Numlock News: June 11, 2020 • Honda, Panda, Canada
By Walt Hickey
Panda
A 7-year-old panda named Xing Er successfully broke out of a brand new $24.2 million panda house at the Copenhagen Zoo, roaming the park until staff sedated it and returned it to its pen. In what is like 80 percent probably not a viral advertisement for a heretofore unannounced sequel in the Kung Fu Panda cinematic universe, the panda was caught on surveillance footage climbing a metal pole, crawling along rows of electrical wires and absconding to the garden.
Canada
The government of Canada, a country responsible for many of your favorite actors, actresses, writers, comedians and stand-in backdrops for U.S. cities, will pony up $100 million CAD (about $75 million USD) as an insurance backstop to get film productions resuming again. Producers of films will have to pay a premium in order to get COVID-19 insurance, which will be organized by the government in order to guarantee productions stay safe and people can be compensated in the event of the spread of diseases. Film production is a colossal business in Canada, with British Columbia alone generating $2.2 billion in economic growth from film and TV spending.
Seeds
Last year, Ethiopia planted a record 353 million seedlings on a single day and a cumulative total of 4 billion trees over the course of last year. The country is working on a more ambitious goal even still: 20 billion seedlings by 2024, in an attempt to build climate resilience in the nation. It’ll cost 4 billion Birr ($117 million) conservatively, and previous plantings have been a success: 84 percent of seedlings planted last year survived. One issue faced is, despite the good intentions, if the wrong trees are planted in an area they could do more harm than good.
Bodycams
Though police bodycams were supposed to bring an extra level of accountability to the work of policing, in reality they have come up short in the very places they were most needed. An analysis of 105 police killings captured by bodycams in 2017 found that 40 of them never saw the light of day, not being released to the public to undergo scrutiny. The policies about bodycams are written by the police departments themselves, and large randomized trials have found that there’s no statistical difference in behavior between cops who have a camera and cops who don’t.
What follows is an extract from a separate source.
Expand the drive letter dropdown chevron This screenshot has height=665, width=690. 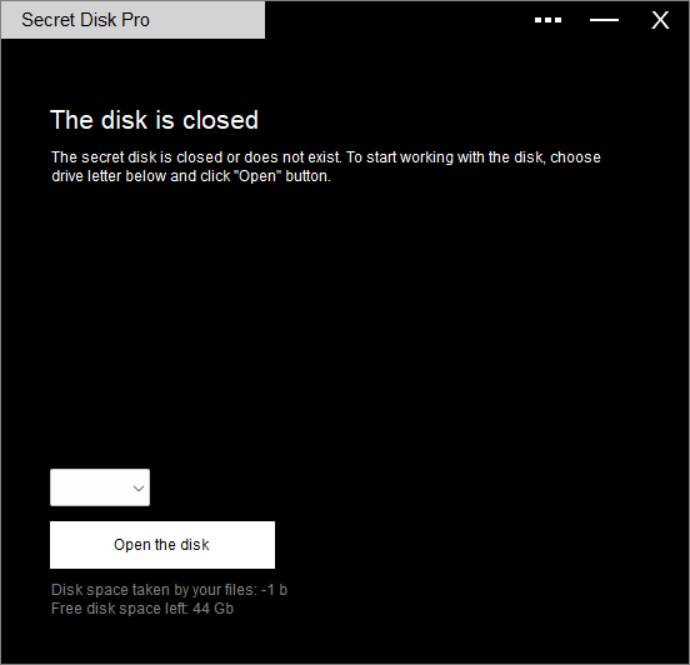(139, 488)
Karen Hao, MIT Technology Review
Factories
The old joke is that the factories of the future will be staffed by one person and a dog, the dog to prevent the person from touching anything and the person to feed the dog. Well, better hope the dog has expertise in cybersecurity because Honda Motor was hit with a staggering ransomware attack that halted its global production unless its creators are paid off. Most of the sites are back online, but there’s still two plants — in Ohio and Brazil — idle as of Wednesday. Financial losses due to data breaches were up 270 percent in the period of January to March, some $8.4 billion. Fully 26 percent of companies don’t have a division overseeing security of those factory management systems, and Japan may be particularly vulnerable because 60 percent of its manufacturing equipment is over 10 years old and may not be protected with state-of-the-art digital security.
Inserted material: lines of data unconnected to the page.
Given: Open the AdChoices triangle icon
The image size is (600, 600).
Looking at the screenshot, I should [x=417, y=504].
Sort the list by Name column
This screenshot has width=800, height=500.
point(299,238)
Eiki Hayashi, Nikkei Asian Review
Wind
The United States lags behind Europe when capitalizing on the potential of offshore wind farms, with the European continent home to some 4,000 offshore wind turbines generating a collective 15.8 gigawatts of electricity, about 15 cities. By comparison, the U.S. got started in 2016 with a five-turbine offshore wind farm off the coast of Rhode Island that produces 30 megawatts, enough for 19,000 homes. The offshore turbines — at a diameter of 495 feet — are much larger than their land-based counterparts, which commonly have a 144-foot diameter on a 212-foot tower, and generate about five megawatts of electricity. The Department of Energy is working on creating a model that would produce 15 megawatts of power.
Italy
Italy is largely dependent on tourism — an industry that accounted for 13.2 percent of the country’s GDP in 2018 — and will have to try to ride out what’s anticipated to be a precipitous decline in visitors that could jeopardize the 232 billion euros it earned from the 63 million foreigners traveling in the nation in 2019. The forecasts are brutal: a 72.9 percent drop from May to October in tourists from the U.S., and right now airplane reservations to Italy for August are down 76.4 percent. Currently, just 40 percent of Italy’s hotels are even operating, and in April the nation’s hoteliers association observed a 99.1 percent drop in foreign clients. The logistical math looks abysmal: the Pantheon could welcome 30,000 visitors per day, but now it’s only 80 allowed at a time.